*** Records for this task ***
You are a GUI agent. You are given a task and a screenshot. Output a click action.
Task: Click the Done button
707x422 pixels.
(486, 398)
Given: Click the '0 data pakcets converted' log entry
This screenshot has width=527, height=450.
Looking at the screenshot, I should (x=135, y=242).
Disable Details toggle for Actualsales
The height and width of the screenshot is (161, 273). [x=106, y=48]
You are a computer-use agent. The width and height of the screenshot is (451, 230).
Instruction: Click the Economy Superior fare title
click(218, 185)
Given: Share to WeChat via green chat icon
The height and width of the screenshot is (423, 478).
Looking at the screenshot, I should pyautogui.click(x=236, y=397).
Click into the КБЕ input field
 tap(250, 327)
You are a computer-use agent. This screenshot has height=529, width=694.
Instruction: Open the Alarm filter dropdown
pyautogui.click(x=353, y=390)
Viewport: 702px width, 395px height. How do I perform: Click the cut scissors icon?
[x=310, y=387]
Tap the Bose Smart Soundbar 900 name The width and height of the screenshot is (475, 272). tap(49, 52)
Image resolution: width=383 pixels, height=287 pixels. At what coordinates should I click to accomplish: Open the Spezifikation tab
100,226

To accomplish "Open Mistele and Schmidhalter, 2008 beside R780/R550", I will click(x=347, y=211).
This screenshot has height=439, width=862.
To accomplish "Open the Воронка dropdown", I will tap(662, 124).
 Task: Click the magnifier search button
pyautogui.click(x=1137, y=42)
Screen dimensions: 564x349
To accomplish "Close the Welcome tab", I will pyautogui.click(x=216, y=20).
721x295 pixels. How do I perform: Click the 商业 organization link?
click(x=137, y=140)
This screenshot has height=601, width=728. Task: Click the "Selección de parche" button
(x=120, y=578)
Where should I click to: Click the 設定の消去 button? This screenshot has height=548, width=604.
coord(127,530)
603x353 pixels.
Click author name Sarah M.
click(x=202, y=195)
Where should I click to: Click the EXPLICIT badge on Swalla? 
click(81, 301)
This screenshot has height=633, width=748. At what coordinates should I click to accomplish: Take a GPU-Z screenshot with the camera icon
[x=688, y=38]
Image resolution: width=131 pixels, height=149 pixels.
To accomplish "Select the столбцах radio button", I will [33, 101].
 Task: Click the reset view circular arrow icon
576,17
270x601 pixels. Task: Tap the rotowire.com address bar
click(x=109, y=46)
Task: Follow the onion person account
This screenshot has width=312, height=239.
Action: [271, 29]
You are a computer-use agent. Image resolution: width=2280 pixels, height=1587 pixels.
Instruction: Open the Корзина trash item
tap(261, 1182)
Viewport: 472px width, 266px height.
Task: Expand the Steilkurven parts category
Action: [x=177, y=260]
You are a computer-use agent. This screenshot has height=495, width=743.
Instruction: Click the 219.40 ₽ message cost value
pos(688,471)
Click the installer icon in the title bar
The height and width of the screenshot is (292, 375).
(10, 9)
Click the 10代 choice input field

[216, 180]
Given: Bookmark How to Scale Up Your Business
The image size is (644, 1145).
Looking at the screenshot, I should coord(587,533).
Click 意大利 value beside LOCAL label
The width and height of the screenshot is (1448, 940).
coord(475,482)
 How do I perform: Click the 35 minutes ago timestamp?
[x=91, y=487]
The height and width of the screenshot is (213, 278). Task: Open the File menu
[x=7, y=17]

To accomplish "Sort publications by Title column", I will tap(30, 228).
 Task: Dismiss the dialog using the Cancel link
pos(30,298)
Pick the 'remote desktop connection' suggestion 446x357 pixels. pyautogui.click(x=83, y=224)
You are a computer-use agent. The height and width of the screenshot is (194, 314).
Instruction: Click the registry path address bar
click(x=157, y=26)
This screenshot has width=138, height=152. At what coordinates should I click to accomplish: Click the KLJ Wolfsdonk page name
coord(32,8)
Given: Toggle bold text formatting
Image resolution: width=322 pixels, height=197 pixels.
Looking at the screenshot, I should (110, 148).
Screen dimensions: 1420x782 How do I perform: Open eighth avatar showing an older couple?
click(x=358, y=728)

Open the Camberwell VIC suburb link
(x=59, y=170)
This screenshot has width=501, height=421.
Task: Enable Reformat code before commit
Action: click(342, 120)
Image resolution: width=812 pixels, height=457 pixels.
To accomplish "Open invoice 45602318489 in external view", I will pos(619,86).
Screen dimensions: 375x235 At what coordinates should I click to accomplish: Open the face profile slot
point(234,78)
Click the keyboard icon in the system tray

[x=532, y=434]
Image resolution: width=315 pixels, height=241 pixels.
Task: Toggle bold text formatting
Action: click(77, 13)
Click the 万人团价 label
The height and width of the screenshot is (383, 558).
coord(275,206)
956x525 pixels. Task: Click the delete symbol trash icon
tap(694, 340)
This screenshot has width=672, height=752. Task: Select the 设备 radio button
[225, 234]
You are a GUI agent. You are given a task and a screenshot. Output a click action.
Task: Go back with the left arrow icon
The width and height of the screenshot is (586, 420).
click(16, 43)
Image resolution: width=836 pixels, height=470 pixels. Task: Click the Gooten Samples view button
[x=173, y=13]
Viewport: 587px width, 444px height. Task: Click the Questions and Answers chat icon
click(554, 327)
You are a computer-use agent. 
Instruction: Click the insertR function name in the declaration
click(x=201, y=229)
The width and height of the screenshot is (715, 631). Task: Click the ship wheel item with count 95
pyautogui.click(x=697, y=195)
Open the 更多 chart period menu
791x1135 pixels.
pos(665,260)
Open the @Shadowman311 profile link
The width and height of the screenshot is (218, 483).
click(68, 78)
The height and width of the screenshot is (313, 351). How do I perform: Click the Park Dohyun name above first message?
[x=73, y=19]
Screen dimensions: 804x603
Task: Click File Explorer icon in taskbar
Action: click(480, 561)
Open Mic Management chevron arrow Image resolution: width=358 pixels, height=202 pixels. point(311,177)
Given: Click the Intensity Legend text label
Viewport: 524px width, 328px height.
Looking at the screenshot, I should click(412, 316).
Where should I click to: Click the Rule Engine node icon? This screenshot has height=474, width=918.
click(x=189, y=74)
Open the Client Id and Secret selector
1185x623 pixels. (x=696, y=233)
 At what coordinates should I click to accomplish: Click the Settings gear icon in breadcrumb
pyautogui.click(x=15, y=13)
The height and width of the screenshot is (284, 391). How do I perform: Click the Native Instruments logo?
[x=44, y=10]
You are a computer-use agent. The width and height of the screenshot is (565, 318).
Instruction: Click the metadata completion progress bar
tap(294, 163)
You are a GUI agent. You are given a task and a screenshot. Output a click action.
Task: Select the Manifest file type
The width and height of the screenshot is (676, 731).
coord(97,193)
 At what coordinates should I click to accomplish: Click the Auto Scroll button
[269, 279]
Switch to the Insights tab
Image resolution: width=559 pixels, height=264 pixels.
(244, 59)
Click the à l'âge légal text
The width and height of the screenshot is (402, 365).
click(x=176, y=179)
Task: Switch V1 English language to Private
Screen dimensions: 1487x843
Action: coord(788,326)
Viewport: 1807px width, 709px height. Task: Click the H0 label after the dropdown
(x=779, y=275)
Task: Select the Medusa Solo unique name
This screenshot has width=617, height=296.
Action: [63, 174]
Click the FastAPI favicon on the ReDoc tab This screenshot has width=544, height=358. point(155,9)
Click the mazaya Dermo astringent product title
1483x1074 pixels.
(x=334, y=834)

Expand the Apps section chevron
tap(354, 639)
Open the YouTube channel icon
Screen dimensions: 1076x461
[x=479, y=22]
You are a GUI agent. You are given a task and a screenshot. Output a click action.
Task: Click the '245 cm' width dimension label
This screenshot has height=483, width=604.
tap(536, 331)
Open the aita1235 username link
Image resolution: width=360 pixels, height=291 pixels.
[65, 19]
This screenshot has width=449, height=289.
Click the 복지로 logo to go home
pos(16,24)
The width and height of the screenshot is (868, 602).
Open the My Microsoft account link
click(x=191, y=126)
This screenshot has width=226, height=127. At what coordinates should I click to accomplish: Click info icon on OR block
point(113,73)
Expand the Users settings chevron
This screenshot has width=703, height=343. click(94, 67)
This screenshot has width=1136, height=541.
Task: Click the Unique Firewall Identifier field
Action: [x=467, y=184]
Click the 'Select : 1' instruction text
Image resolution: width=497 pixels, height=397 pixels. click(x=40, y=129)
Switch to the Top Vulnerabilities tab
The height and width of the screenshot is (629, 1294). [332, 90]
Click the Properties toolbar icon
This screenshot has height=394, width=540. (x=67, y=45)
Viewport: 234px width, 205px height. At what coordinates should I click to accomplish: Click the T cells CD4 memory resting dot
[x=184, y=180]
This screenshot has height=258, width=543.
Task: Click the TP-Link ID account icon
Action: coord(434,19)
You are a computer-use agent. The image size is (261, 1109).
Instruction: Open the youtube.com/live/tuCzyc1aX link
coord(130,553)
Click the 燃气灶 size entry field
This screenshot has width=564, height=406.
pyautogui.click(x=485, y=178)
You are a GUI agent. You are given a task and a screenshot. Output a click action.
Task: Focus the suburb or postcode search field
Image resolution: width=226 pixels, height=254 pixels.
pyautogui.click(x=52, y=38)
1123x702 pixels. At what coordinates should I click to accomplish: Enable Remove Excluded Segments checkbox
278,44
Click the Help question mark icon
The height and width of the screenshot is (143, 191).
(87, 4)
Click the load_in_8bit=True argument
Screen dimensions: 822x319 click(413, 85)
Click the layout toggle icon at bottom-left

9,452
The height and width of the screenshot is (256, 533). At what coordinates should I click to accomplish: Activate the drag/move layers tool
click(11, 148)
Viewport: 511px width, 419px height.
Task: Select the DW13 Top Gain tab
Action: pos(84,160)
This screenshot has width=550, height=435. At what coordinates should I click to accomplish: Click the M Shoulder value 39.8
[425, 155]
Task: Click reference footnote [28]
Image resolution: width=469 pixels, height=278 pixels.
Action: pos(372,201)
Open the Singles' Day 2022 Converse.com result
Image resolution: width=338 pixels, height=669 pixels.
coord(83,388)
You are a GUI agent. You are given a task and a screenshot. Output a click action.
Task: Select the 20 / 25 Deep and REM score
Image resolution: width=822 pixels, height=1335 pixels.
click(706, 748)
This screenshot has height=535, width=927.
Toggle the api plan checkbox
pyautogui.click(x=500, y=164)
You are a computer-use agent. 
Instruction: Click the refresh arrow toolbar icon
***
- **Activity**
Display each line of the data where "entry" occurs.

- **Response area**
Given: Click the '0 data pakcets converted' log entry
Click the 燃气灶 size entry field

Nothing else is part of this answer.